At the time they moved in, Tracy Nemet was the sole owner listed on the deed. On July 23, 1998, he conveyed the property to himself and Christine Nemet as tenants by the entirety and to Diane Casaceli, his mother-in-law, as a joint tenant.
Tracy Nemet was awarded $96,750 against BWSC and $118,250 against DPW. Christine Nemet was awarded $78,650 against BWSC and $96,250 against DPW.
The water and sewer divisions of the city of Boston public works department went on to become the Boston water and sewer commission.
The defendants did not themselves offer evidence to support their alternative theory of causation that the flooding the Nemets experienced was caused by a combination of torrential rainfall and the location of the Nemets’ property in a low-lying area susceptible to floods.
On June 30, 2000, when denying the defendants’ summary judgment motions, the judge stated that the “BWSC and/or Dedham owed a duty of care to the Nemets, to maintain and repair the piping system which they installed under G. L. c. 83, § 1.” The defendants neither challenged this at trial nor question its correctness on appeal.
The Nemets argue that the defendants’ challenge to the application of the statutory cap was not properly preserved for appeal. Our review of the record persuades us that all parties understood that the cap would be applied by the trial judge after the jury verdict and that the JNOV motion was effectively the defendants’ first opportunity to object to the manner in which it was applied. Contrast Primus v. Galgano, 187 F. Supp. 2d 1 (D. Mass. 2002) (court refused to apply a tort cap after the defendants strategically omitted it from their proposed jury instructions).

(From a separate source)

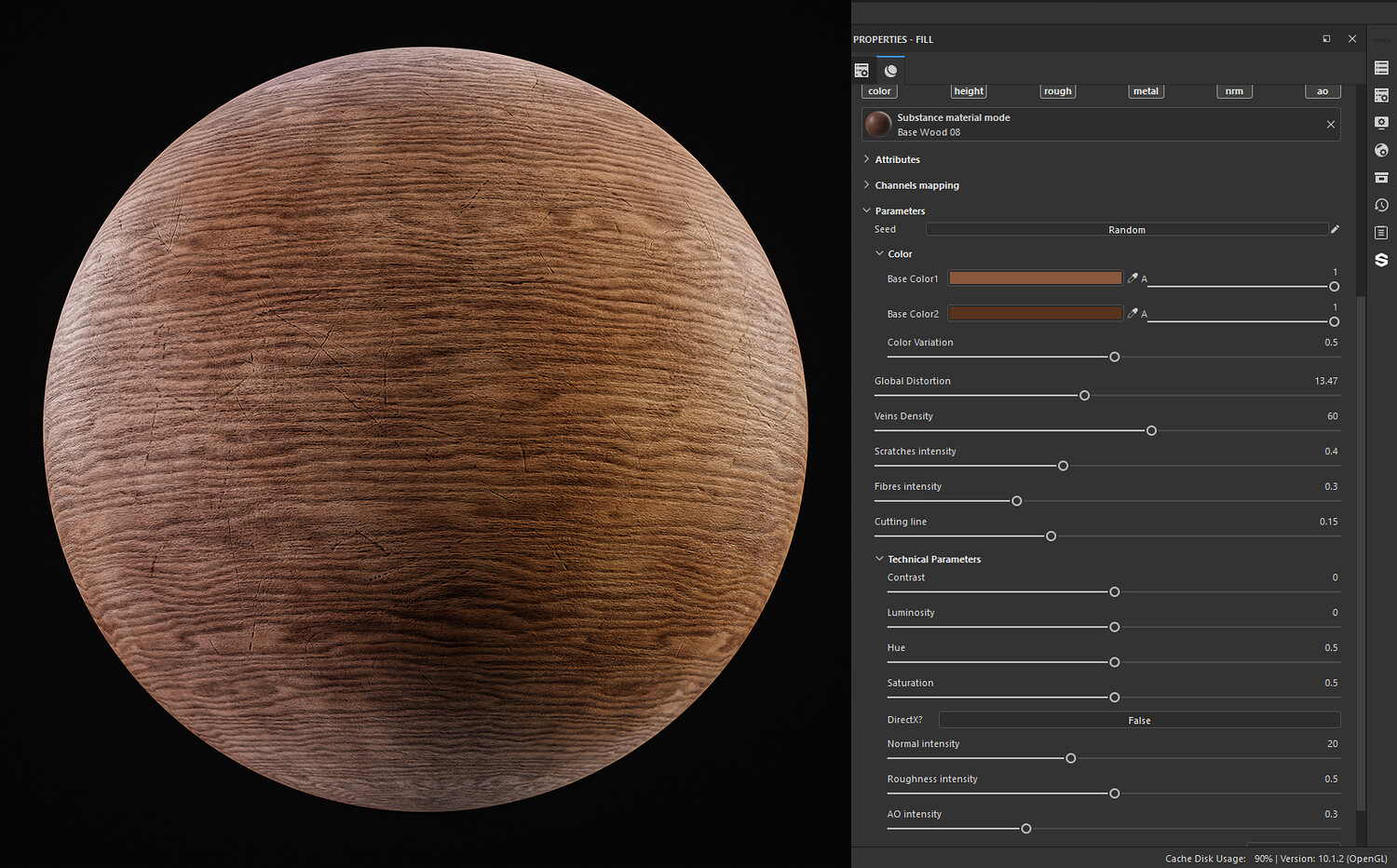The width and height of the screenshot is (1397, 868).
Task: Open the Texture Set List panel icon
Action: tap(1381, 68)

The relevant part of the Act states:
“Public employers shall be liable for injury or loss of property or personal injury or death caused by the negligent or wrongful act or omission of any public employee while acting within the scope of his office or employment, in the same manner and to the same extent as a private individual under like circumstances, except that public employers shall not be liable to levy of execution on any real and personal property to satisfy judgment, and shall not be liable for interest prior to judgment or for punitive damage or for an amount in excess of one hundred thousand dollars.”
G. L. c. 258, § 2, as inserted by St. 1978, c. 512, § 15.
The “per plaintiff” basis allows each plaintiff in a negligence case to collect up to $100,000 for his or her injuries. The “per incident” basis means that the liability of the public employer is capped at $100,000 for the entire act of negligence; that amount is to be shared by all plaintiffs injured by virtue of that incident. The “per claim” basis allows a single plaintiff to collect up to $100,000 for each successful cause of action asserted against a public employer. See Irwin v. Ware, 392 Mass. at 766-773.
In raising their blanket claim that coowners suffer a single common loss, the defendants neither make mention of the fact that the Nemets hold the property as tenants by the entirety nor suggest any ramifications that this form of ownership might have. Nor do they raise any issue as to Diane Casaceli, who holds an interest as joint tenant in the property, but appears not to have joined in this action. Accordingly, we do not address such matters.
The defendants express concern that permitting Christine Nemet to recover will encourage future plaintiffs to add the names of friends and family to deeds of real property that has already sustained damage, thereby substantially increasing the total amount that may be recovered from governmental defendants. While that may prove to be a legitimate concern in some future case, it can best be addressed at that time. There is nothing in the record now before us to suggest that Christine Nemet was added to the deed so as to enhance the couple’s recovery. Further, the judge instructed the jury that Christine Nemet’s claim for damage to the real property did not arise until after July 23, 1998, when she became a legal owner of the property.